We want to create a small set with a few features.

Because we want to showcase the all-relevant feature selection, we generate multiple strongly and weakly relevant features.



In [2]:

    
n = 300
features = 6
strongly_relevant = 2
weakly_relevant = 2



In [3]:

    
X,y = genClassificationData(n_samples=n,
                            n_features=features,
                            n_strel=strongly_relevant,
                            n_redundant=weakly_relevant,
                            random_state=STATE)

The method also prints out the parameters again.



In [4]:

    
X.shape









    Out[4]:





(300, 6)

We created a binary classification set with 6 features of which 2 are strongly relevant and 2 weakly relevant.

Preprocess

Because our method expects mean centered data we need to standardize it first. This centers the values around 0 and deviation to the standard deviation



In [5]:

    
from sklearn.preprocessing import StandardScaler
X_scaled = StandardScaler().fit_transform(X)

Model

Now we need to creata a Model.

We use the FRI module.



In [6]:

    
import fri

fri provides a convenience class fri.FRI to create a model.

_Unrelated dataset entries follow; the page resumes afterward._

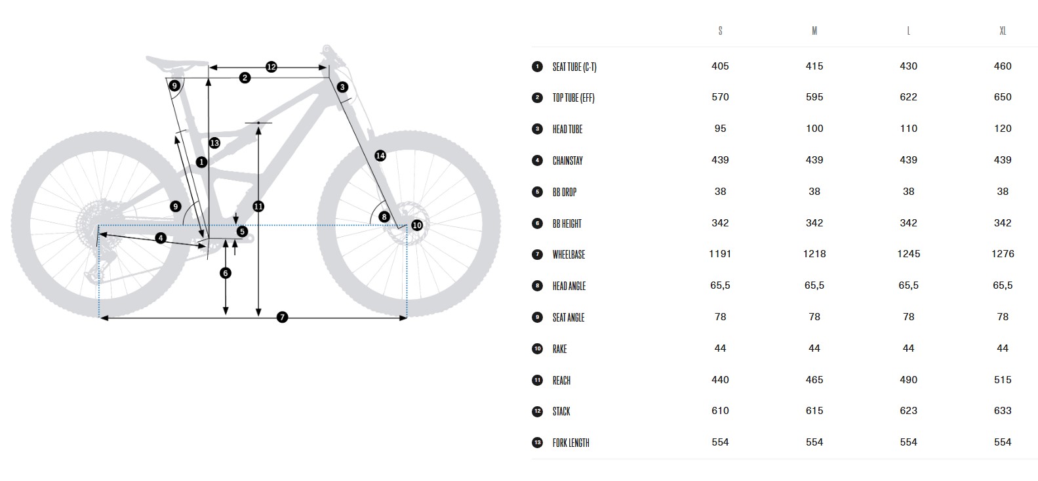
Task: Click the number 7 wheelbase marker on diagram
Action: click(x=282, y=318)
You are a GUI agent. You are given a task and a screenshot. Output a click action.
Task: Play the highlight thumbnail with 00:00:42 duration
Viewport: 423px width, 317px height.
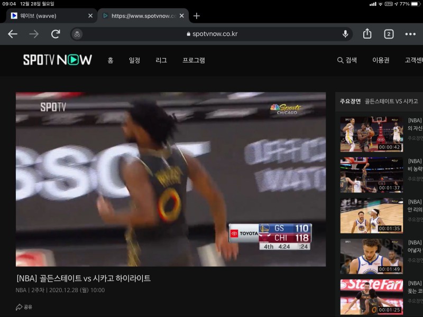(x=371, y=134)
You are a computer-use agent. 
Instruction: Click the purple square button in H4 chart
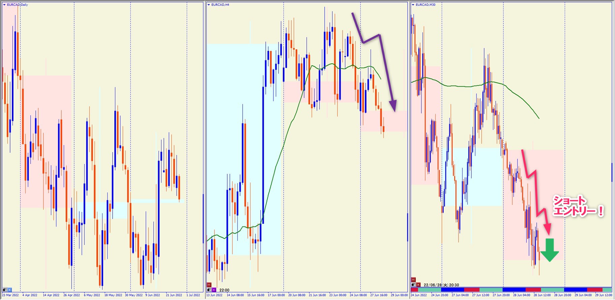(214, 290)
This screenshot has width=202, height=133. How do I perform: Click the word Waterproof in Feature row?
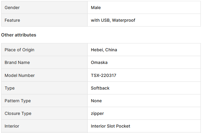(123, 20)
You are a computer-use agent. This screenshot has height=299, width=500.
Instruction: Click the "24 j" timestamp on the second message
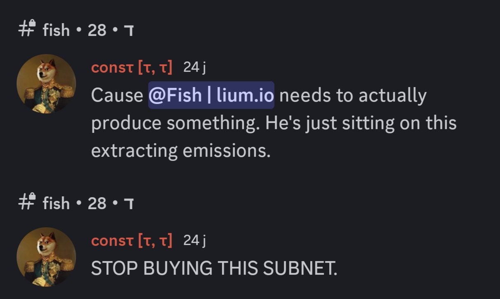[194, 240]
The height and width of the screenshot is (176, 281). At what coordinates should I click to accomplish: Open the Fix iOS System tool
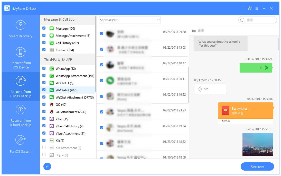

fri.FRI needs the type of problem as a first argument of type ProblemName.

Depending on the Problem you want to analyze pick from one of the available models in ProblemName.



In [7]:

    
list(fri.ProblemName)









    Out[7]:





[<ProblemName.CLASSIFICATION: [<class 'fri.model.classification.Classification'>, <ProblemName.CLASSIFICATION: 1>]>,
 <ProblemName.REGRESSION: [<class 'fri.model.regression.Regression'>, <ProblemName.REGRESSION: 2>]>,
 <ProblemName.ORDINALREGRESSION: [<class 'fri.model.ordinal_regression.OrdinalRegression'>, <ProblemName.ORDINALREGRESSION: 3>]>,
 <ProblemName.LUPI_CLASSIFICATION: [<class 'fri.model.lupi_classification.LUPI_Classification'>, <ProblemName.LUPI_CLASSIFICATION: 4>]>,
 <ProblemName.LUPI_REGRESSION: [<class 'fri.model.lupi_regression.LUPI_Regression'>, <ProblemName.LUPI_REGRESSION: 5>]>,
 <ProblemName.LUPI_ORDREGRESSION: [<class 'fri.model.lupi_ordinal_regression.LUPI_OrdinalRegression'>, <ProblemName.LUPI_ORDREGRESSION: 6>]>]

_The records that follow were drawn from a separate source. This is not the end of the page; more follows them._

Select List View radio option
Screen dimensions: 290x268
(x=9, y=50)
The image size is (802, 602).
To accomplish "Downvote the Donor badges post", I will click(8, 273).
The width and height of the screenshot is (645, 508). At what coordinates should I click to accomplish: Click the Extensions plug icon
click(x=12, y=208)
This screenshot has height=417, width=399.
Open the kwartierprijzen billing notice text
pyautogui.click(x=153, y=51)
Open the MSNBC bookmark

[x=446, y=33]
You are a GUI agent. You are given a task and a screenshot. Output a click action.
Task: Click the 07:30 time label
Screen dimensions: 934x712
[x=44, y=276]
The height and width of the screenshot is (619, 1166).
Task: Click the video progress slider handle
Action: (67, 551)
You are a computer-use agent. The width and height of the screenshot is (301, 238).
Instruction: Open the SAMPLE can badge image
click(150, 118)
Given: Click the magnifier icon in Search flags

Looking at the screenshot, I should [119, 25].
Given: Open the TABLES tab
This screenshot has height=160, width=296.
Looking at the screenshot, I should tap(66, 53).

Because we have Classification data we use the ProblemName.CLASSIFICATION to instantiate our model.



In [10]:

    
fri_model = fri.FRI(fri.ProblemName.CLASSIFICATION,
                    loss_slack=0.2,
                    w_l1_slack=0.2,
                    random_state=STATE)



In [11]:

    
fri_model









    Out[11]:





FRI(loss_slack=0.2, n_jobs=1, n_param_search=10, n_probe_features=20,
    normalize=True,
    problemName=<ProblemName.CLASSIFICATION: [<class 'fri.model.classification.Classification'>, <ProblemName.CLASSIFICATION: 1>]>,
    random_state=RandomState(MT19937) at 0x25AFE7F5E18, verbose=0,
    w_l1_slack=0.2)

We used no parameters for creation so the defaults are active.

Fitting to data

Now we can just fit the model to the data using scikit-learn like commands.



In [12]:

    
fri_model.fit(X_scaled,y)









    Out[12]:





FRI(loss_slack=0.2, n_jobs=1, n_param_search=10, n_probe_features=20,
    normalize=True,
    problemName=<ProblemName.CLASSIFICATION: [<class 'fri.model.classification.Classification'>, <ProblemName.CLASSIFICATION: 1>]>,
    random_state=RandomState(MT19937) at 0x25AFE7F5E18, verbose=0,
    w_l1_slack=0.2)

The resulting feature relevance bounds are saved in the interval_ variable.



In [13]:

    
fri_model.interval_









    Out[13]:





array([[1.99563942e-01, 3.79968717e-01],
       [2.12189365e-01, 4.19893133e-01],
       [0.00000000e+00, 4.62347531e-01],
       [0.00000000e+00, 4.58075157e-01],
       [0.00000000e+00, 4.08336422e-02],
       [1.59611431e-10, 3.54807291e-02]])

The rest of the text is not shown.